The Nokia 6650 fold (also known as the 6650d) is a Nokia mobile phone announced in March 2008, running the S60 platform and Symbian OS. It uses GSM 850, 900, 1,800, and 1,900 MHz networks and UMTS 850 and 2,100 Mhz networks (WCDMA/ HSDPA). Also noted as a quad-band clamshell 3G smartphone, it was released in June 2008.

Nokia 6650 fold was sold through AT&T Mobility in the U.S. and was their replacement for the N75. It was manufactured in three colors, metallic silver, black, and red. It was never a global model, and therefore it was sold exclusively for T-Mobile networks in Europe. Models were RM-324 for North America and RM-400 for Europe.

== AT&T variant ==
The AT&T variant has been heavily modified from the T-Mobile versions. It has model number 6650d-1bH with software version RM-324. The keypad has been modified, adding MediaNet (just a shortcut to the standard S60 web browser, based on Webkit), GPS, and camera keys, and moving the menu and clear keys below the send and end keys, respectively.

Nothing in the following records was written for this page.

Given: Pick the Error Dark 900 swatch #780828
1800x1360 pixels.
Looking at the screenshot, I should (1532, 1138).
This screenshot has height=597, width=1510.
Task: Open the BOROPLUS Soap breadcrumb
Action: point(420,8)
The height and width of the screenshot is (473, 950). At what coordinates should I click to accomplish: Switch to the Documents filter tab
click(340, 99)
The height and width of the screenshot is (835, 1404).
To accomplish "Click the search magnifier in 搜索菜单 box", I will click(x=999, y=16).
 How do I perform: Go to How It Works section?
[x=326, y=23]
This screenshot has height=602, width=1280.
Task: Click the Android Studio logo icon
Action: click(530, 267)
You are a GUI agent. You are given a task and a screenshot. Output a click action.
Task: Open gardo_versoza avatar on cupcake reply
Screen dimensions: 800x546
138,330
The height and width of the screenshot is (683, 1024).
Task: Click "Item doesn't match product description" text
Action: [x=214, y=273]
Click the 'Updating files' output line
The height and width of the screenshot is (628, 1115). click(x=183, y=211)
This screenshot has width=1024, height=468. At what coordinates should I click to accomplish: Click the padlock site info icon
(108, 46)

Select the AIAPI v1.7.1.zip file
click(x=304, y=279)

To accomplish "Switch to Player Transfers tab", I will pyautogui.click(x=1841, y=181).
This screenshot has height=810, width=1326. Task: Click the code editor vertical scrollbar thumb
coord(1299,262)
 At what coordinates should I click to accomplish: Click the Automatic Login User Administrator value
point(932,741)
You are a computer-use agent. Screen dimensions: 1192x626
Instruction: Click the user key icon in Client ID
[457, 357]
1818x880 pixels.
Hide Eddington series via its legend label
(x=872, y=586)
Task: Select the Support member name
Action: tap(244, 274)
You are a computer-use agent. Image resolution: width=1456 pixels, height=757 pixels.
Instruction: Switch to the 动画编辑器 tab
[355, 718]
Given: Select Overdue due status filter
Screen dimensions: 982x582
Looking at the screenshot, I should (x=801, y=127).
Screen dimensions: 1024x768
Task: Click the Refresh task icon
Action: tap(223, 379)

Also, the software has been modified to accommodate AT&T. Carrier branding is evident throughout the OS, and several applications have been changed. Nokia Maps has been replaced by AT&T Navigator, and FM Radio has been removed for XM Radio. There are also non-removable demos of Tetris, Mobile Banking, MobiTV, The Weather Channel, Midnight Pool 3D, and Diner Dash 2 have been added. The main menu also features links to Cellular Video, Yellowpages, Media Net, AT&T Mall, AT&T Music, and AT&T GPS.

The AT&T Variant is only available in silver and red.